Exercise objective: Find "[Botón para sumarte al canal de GoogleDiscover" and "[button] (790, 2247)" in the records below. Copy the lines holding them and every line between, exactly, and no others.

Provided data:
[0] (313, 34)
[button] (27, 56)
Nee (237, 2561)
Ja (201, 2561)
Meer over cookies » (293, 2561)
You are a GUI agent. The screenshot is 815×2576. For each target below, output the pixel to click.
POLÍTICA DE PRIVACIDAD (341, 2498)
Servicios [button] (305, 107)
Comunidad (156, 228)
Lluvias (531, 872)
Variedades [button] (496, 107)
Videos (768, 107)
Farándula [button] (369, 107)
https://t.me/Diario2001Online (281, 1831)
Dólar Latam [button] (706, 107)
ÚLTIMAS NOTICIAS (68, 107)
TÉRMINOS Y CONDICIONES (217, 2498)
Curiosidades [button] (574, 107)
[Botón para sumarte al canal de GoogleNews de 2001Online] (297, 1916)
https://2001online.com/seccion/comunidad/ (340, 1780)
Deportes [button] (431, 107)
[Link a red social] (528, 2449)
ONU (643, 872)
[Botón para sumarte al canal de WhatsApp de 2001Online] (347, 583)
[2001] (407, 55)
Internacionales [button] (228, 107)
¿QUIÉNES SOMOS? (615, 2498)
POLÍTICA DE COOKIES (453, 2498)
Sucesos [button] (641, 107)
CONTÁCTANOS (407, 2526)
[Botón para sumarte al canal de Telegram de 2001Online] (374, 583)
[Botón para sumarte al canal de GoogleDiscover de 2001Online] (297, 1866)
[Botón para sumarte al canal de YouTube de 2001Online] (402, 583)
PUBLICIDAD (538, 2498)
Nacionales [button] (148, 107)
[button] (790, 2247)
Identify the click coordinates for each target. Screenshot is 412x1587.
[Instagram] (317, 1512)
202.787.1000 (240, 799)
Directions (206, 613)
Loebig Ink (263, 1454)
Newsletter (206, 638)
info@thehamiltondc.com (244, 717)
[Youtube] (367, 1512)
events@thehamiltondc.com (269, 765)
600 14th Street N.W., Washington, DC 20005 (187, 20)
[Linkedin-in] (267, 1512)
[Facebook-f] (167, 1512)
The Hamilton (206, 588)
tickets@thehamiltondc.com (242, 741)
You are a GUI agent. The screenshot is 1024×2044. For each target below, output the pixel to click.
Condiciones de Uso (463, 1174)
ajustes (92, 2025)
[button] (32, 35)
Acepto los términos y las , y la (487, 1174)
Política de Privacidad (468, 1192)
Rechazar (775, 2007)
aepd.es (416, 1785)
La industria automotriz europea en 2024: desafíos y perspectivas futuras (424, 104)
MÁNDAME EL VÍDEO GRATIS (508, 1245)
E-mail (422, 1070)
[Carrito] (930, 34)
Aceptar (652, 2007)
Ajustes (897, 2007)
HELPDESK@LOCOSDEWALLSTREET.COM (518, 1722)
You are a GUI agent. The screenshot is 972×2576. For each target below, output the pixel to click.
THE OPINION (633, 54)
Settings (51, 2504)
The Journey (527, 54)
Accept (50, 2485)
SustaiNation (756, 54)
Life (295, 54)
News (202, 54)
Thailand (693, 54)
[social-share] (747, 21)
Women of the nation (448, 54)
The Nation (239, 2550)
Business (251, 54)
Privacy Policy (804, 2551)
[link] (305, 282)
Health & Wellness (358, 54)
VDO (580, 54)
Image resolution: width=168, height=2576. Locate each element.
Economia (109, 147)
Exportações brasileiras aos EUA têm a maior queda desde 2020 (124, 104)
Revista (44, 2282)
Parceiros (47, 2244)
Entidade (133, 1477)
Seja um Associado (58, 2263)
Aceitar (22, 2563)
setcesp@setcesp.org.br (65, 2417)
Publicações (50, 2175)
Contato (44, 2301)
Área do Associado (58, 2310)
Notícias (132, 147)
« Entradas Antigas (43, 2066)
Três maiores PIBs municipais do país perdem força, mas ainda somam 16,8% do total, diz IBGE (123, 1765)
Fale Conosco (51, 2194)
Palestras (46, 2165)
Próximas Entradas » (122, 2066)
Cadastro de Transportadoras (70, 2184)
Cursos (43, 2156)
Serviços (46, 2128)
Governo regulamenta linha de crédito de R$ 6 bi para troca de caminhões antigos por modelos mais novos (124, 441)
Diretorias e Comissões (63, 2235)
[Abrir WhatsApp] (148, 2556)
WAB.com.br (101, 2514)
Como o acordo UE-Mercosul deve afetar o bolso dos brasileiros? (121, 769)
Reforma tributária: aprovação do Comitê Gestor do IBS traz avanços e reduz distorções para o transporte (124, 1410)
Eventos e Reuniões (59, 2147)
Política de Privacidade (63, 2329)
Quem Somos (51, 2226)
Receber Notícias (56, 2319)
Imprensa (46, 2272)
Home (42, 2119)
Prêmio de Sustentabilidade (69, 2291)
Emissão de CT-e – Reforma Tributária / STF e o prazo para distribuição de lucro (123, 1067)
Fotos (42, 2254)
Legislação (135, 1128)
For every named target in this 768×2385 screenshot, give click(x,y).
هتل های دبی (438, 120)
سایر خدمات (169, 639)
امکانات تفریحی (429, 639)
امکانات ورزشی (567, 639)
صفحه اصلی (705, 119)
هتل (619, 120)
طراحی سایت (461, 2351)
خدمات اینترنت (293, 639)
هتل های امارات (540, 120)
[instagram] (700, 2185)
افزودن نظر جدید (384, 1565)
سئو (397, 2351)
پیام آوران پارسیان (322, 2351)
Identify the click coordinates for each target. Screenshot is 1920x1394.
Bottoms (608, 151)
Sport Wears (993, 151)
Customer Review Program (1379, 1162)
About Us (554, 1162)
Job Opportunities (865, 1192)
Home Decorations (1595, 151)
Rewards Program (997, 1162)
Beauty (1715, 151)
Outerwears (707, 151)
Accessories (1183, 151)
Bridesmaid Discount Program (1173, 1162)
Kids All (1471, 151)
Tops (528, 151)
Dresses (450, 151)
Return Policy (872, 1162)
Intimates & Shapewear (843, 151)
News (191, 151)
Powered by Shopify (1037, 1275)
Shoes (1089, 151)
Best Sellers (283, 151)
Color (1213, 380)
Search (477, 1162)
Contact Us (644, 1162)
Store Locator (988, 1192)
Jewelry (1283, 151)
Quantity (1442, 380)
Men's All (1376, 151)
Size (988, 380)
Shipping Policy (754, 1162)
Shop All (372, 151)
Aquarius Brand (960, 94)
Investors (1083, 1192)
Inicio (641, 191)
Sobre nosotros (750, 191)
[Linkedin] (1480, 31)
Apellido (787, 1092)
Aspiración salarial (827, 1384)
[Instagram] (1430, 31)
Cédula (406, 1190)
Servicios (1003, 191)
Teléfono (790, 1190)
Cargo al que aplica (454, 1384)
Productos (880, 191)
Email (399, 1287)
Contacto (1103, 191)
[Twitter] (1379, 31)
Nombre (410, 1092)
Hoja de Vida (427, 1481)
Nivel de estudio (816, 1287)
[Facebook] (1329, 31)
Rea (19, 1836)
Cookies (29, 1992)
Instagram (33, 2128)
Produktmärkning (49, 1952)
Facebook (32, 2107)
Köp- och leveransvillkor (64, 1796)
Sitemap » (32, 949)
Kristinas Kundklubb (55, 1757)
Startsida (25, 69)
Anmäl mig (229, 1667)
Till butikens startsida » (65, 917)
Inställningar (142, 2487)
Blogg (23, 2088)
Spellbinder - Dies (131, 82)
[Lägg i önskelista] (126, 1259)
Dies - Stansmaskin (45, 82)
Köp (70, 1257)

Solution to this problem:
[Botón para sumarte al canal de GoogleDiscover de 2001Online] (297, 1866)
[Botón para sumarte al canal de YouTube de 2001Online] (402, 583)
PUBLICIDAD (538, 2498)
Nacionales [button] (148, 107)
[button] (790, 2247)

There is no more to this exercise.